On Improving Neurosymbolic Learning by Exploiting the Representation Space
Aaditya Naik, Efthymia Tsamoura, Shibo Jin, Mayur Naik, Dan Roth
TL;DR
This work tackles the challenge of learning in neurosymbolic settings where input labels must satisfy a logical target, which can yield an explosive number of candidate pre-images. It introduces CLIPPER, an ILP-based method that builds a proximity graph over latent representations to prune inconsistent pre-images while guaranteeing at least one valid pre-image per training sample. The approach is plug-and-play with existing NSL engines and supports both frozen and trainable encoders, delivering substantial accuracy gains across a wide suite of benchmarks and tasks, including visual reasoning and video-to-text alignment. By coupling representation learning with a principled pruning mechanism, CLIPPER achieves robust, encoder-agnostic improvements and offers a scalable pathway to tighter supervision in neurosymbolic systems.
Abstract
We study the problem of learning neural classifiers in a neurosymbolic setting where the hidden gold labels of input instances must satisfy a logical formula. Learning in this setting proceeds by first computing (a subset of) the possible combinations of labels that satisfy the formula and then computing a loss using those combinations and the classifiers' scores. One challenge is that the space of label combinations can grow exponentially, making learning difficult.
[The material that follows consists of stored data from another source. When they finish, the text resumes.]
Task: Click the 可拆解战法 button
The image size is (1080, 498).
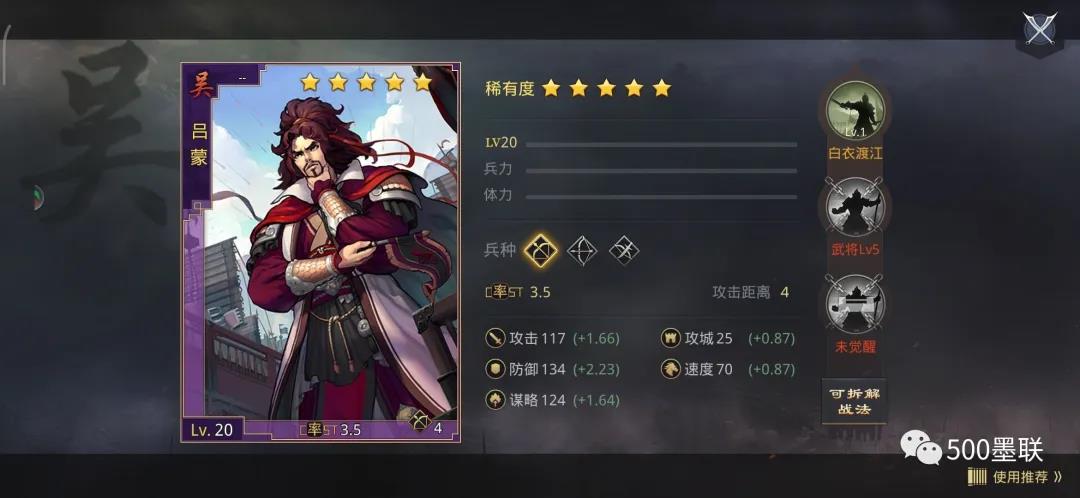Action: click(x=854, y=401)
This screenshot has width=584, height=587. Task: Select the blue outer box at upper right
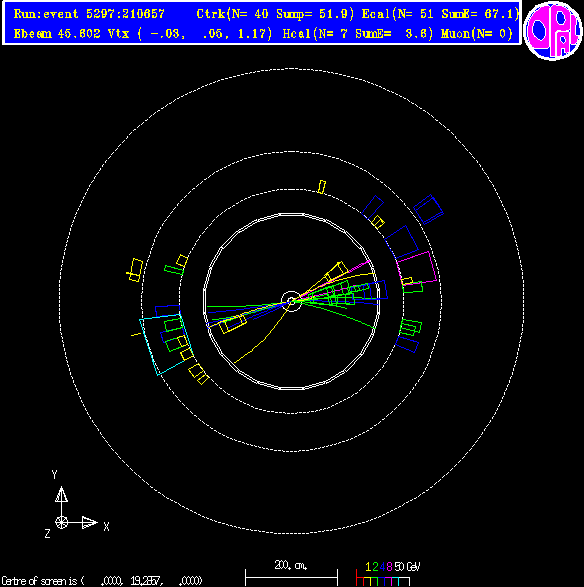tap(429, 209)
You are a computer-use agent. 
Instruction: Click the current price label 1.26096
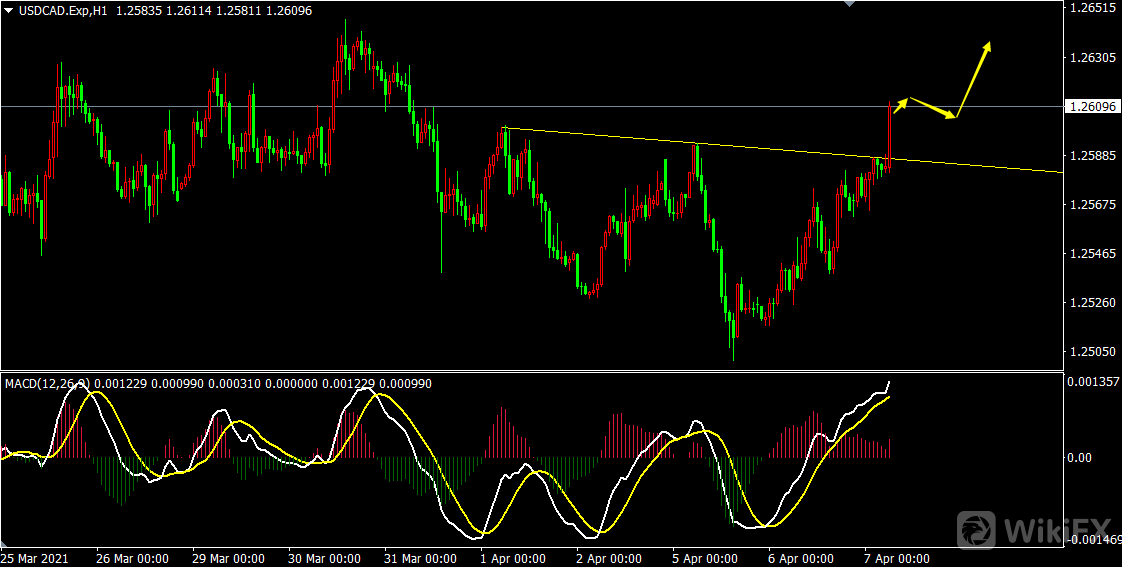point(1091,106)
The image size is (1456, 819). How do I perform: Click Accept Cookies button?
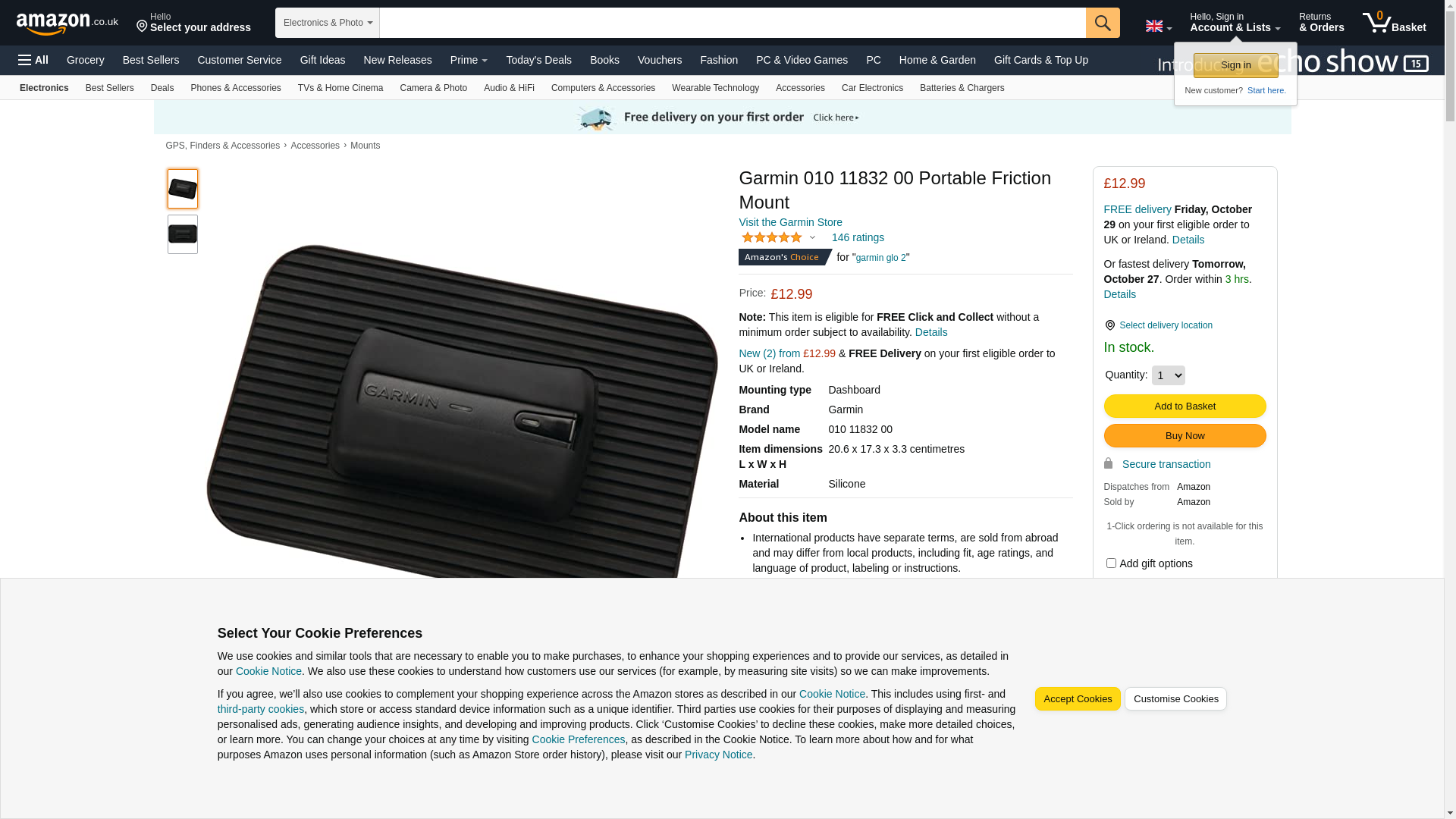[x=1078, y=699]
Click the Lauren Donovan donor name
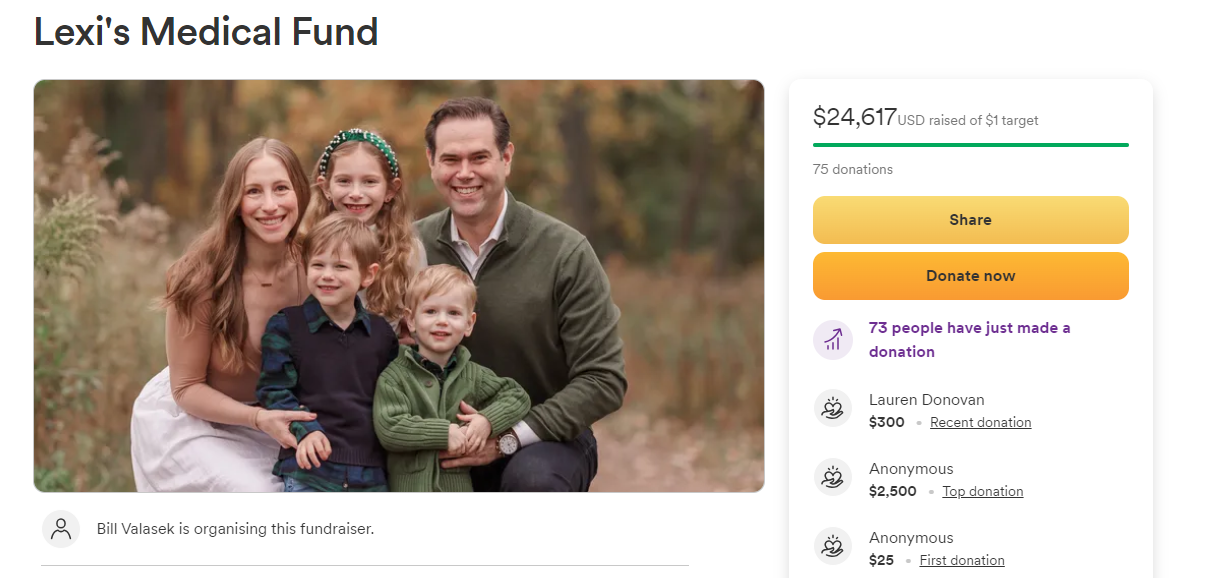 click(926, 400)

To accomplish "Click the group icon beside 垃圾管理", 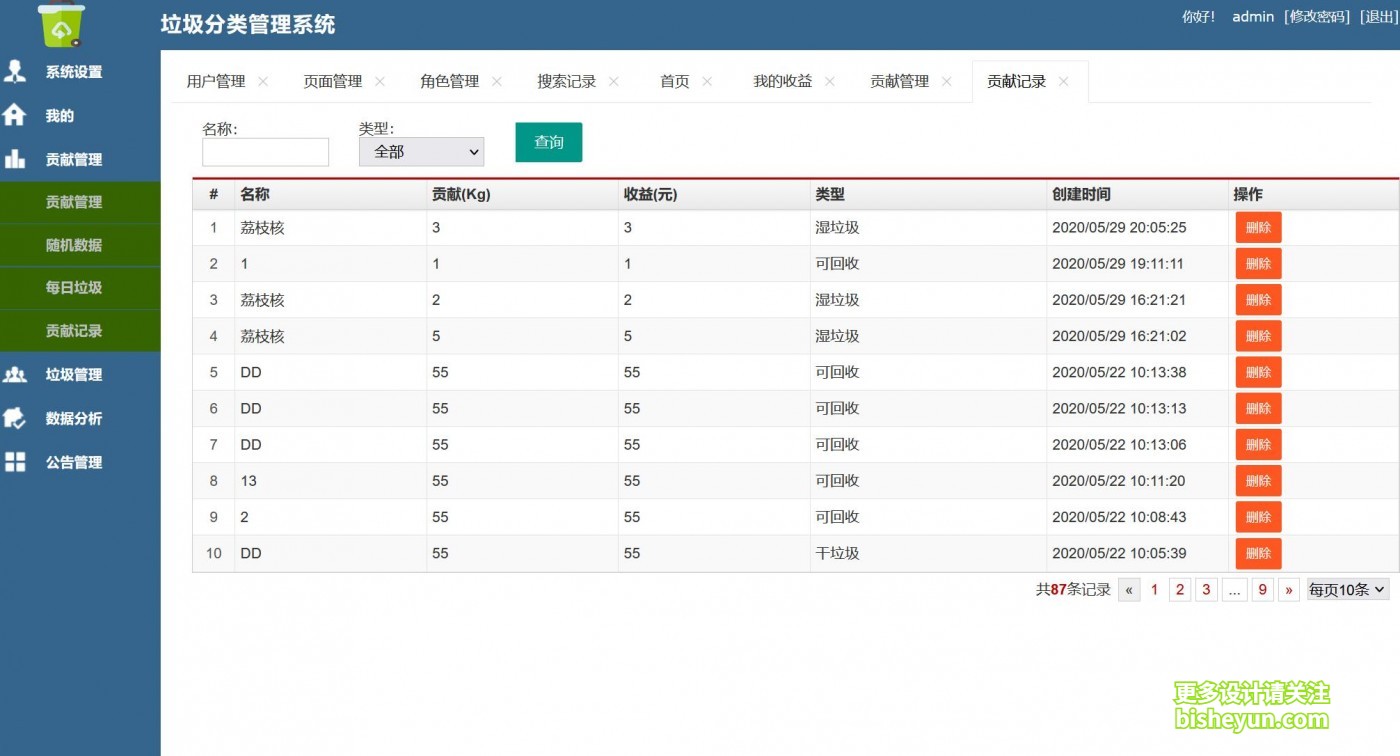I will tap(15, 374).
We propose a technique that prunes this space by exploiting the intuition that instances with similar latent representations are likely to share the same label. While this intuition has been widely used in weakly supervised learning, its application in our setting is challenging due to label dependencies imposed by logical constraints. We formulate the pruning process as an integer linear program that discards inconsistent label combinations while respecting logical structure. Our approach, CLIPPER, is orthogonal to existing training algorithms and can be seamlessly integrated with them. Across 16 benchmarks over complex neurosymbolic tasks, we demonstrate that CLIPPER boosts the performance of state-of-the-art neurosymbolic engines like Scallop, Dolphin, and ISED by up to 48%, 53%, and 8%, leading to state-of-the-art accuracies.